DIRECTIVE –
Copy every line from the start of the entries through the line containing "Contribuer (170, 701)", and adjust each coordinate in the answers by adding -35 to it. Leave all other text on those lines unchanged.

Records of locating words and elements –

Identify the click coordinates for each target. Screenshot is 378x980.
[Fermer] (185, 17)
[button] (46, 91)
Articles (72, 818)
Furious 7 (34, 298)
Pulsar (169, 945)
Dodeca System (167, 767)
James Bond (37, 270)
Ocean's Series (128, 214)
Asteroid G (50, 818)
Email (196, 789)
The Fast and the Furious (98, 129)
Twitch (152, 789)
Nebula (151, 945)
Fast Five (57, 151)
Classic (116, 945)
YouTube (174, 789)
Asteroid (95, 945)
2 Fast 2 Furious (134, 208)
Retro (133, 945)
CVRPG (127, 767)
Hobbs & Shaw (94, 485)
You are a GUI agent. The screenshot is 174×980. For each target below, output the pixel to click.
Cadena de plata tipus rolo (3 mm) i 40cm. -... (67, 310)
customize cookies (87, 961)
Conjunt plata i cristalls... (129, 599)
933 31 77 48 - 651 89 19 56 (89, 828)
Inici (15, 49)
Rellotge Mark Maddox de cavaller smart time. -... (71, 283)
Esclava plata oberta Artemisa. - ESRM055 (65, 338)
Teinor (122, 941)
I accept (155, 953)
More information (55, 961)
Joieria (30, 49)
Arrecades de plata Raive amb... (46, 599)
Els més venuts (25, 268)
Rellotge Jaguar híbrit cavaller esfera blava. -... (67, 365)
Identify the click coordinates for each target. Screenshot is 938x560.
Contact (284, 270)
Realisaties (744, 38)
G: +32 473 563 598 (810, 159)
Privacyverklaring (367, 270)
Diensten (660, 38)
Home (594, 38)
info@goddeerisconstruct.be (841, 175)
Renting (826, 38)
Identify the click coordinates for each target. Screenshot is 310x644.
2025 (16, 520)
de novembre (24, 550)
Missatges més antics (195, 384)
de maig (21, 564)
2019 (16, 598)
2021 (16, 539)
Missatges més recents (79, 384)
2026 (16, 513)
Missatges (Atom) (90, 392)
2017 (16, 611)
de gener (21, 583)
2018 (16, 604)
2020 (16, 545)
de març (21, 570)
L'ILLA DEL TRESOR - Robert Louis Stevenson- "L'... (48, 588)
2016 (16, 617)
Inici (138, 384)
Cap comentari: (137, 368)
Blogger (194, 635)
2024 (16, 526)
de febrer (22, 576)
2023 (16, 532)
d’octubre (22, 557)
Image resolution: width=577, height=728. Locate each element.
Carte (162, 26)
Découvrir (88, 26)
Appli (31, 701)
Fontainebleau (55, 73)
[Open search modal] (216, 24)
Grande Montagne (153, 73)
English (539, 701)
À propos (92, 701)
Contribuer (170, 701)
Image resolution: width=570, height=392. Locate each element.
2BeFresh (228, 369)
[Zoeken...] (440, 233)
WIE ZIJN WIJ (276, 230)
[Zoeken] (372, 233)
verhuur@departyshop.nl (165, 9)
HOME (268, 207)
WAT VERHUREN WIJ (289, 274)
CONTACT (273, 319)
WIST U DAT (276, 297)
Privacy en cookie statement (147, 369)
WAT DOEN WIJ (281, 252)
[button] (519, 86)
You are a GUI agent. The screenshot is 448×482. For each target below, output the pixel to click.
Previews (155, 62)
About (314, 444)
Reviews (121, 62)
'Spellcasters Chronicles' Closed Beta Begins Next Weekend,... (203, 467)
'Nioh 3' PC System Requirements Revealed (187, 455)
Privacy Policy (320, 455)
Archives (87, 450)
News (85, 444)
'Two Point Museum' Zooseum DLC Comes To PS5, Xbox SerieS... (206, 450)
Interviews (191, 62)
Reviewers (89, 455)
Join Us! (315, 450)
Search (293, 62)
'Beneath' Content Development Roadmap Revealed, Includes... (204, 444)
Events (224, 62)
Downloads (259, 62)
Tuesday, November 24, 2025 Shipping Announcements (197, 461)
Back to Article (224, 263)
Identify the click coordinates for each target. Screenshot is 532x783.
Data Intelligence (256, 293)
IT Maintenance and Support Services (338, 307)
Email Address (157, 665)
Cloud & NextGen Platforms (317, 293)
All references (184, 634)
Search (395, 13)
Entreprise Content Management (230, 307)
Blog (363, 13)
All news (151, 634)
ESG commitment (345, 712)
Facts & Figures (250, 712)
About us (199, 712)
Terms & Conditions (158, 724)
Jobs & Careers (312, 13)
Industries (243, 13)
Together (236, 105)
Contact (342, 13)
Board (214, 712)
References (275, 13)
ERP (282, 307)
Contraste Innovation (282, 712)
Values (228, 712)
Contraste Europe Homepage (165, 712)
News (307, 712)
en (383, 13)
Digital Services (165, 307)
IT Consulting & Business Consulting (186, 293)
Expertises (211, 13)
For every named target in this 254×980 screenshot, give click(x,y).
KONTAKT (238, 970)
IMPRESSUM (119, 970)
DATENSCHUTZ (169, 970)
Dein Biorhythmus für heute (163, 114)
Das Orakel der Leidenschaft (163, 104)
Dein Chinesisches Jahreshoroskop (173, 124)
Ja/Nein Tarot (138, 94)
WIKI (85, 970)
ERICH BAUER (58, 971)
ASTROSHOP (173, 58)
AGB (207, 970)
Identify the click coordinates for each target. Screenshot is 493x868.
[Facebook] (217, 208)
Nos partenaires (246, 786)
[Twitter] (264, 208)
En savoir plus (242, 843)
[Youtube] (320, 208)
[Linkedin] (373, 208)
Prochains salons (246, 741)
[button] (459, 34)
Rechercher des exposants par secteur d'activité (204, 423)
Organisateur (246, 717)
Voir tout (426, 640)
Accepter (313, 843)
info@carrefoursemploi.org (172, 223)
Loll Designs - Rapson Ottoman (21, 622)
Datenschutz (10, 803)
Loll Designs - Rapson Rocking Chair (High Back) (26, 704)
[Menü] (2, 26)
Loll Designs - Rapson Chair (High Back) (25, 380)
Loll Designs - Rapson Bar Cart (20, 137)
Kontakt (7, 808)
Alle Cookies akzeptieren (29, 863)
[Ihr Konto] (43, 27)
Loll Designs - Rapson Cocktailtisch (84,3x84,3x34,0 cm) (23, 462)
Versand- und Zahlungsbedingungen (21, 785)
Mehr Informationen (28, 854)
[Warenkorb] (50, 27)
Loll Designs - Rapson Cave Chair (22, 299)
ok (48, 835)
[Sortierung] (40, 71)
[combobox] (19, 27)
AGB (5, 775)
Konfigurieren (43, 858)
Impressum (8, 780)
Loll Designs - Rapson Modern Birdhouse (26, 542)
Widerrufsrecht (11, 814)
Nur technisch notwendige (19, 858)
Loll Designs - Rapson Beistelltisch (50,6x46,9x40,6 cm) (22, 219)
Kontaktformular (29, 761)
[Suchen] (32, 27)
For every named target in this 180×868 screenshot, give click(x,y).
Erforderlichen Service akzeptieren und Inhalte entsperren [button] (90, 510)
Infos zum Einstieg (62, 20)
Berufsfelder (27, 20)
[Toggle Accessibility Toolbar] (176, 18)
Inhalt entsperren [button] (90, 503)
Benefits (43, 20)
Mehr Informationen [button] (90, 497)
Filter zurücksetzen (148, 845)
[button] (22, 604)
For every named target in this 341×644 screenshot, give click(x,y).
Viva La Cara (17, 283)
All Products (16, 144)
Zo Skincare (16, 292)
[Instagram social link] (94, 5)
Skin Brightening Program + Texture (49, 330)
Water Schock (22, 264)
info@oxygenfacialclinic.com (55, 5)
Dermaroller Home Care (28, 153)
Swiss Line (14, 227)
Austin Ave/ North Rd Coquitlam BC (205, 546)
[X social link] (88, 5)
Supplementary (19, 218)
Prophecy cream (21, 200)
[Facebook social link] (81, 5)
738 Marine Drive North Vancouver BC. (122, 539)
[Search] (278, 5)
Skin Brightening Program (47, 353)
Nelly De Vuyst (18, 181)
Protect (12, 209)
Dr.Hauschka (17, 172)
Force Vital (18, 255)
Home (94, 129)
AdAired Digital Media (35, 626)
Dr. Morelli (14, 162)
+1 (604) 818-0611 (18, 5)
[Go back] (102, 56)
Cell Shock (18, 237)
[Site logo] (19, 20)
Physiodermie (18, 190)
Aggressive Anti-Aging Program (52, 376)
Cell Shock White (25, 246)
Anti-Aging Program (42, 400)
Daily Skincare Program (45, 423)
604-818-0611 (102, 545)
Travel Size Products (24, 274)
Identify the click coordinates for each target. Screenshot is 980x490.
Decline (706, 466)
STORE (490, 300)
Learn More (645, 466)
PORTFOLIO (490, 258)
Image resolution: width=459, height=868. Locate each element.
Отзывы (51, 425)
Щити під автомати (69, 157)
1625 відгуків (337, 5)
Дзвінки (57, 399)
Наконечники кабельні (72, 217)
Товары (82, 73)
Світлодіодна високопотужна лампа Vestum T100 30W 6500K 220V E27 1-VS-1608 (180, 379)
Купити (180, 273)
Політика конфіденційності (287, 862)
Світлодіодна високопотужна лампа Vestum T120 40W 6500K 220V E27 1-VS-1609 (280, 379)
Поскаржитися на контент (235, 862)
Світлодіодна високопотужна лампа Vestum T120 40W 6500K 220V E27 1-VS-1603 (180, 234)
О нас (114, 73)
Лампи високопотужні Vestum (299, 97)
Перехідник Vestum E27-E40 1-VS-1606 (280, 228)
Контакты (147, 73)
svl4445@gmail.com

RESPONSE –
Identify the click coordinates for each target. Screenshot is 378x980.
[Fermer] (150, -18)
[button] (11, 56)
Articles (37, 783)
Furious 7 (-1, 263)
Pulsar (134, 910)
Dodeca System (132, 732)
James Bond (2, 235)
Ocean's Series (93, 179)
Asteroid G (15, 783)
Email (161, 754)
The Fast and the Furious (63, 94)
Twitch (117, 754)
Nebula (116, 910)
Fast Five (22, 116)
Classic (81, 910)
YouTube (139, 754)
Asteroid (60, 910)
2 Fast 2 Furious (99, 173)
Retro (98, 910)
CVRPG (92, 732)
Hobbs & Shaw (59, 450)
You are a GUI agent. The screenshot is 174×980. For each target below, output the pixel to click.
Cadena de plata tipus rolo (3 mm) i 40cm. -... (32, 275)
customize cookies (52, 926)
Conjunt plata i cristalls... (94, 564)
933 31 77 48 - 651 89 19 56 (54, 793)
Inici (-20, 14)
Rellotge Mark Maddox de cavaller smart time. -... (36, 248)
Esclava plata oberta Artemisa. - ESRM055 (30, 303)
Teinor (87, 906)
I accept (120, 918)
More information (20, 926)
Joieria (-5, 14)
Arrecades de plata Raive amb... (11, 564)
Els més venuts (-10, 233)
Rellotge Jaguar híbrit cavaller esfera blava. -... (32, 330)
Identify the click coordinates for each target. Screenshot is 938x560.
Contact (249, 235)
Realisaties (709, 3)
G: +32 473 563 598 (775, 124)
Privacyverklaring (332, 235)
Diensten (625, 3)
Home (559, 3)
info@goddeerisconstruct.be (806, 140)
Renting (791, 3)
Identify the click coordinates for each target. Screenshot is 310x644.
2025 (-19, 485)
de novembre (-11, 515)
Missatges més antics (160, 349)
de maig (-14, 529)
2019 (-19, 563)
2021 (-19, 504)
Missatges més recents (44, 349)
2026 (-19, 478)
Missatges (Atom) (55, 357)
2017 (-19, 576)
de gener (-14, 548)
2018 (-19, 569)
2020 (-19, 510)
de març (-14, 535)
L'ILLA DEL TRESOR - Robert Louis Stevenson- "L'... (13, 553)
2016 (-19, 582)
Inici (103, 349)
Cap comentari: (102, 333)
Blogger (159, 600)
2024 (-19, 491)
de febrer (-13, 541)
2023 (-19, 497)
d’octubre (-13, 522)
Image resolution: width=577, height=728. Locate each element.
Carte (127, -9)
Découvrir (53, -9)
Appli (-4, 666)
Fontainebleau (20, 38)
[Open search modal] (181, -11)
Grande Montagne (118, 38)
English (504, 666)
À propos (57, 666)
Contribuer (135, 666)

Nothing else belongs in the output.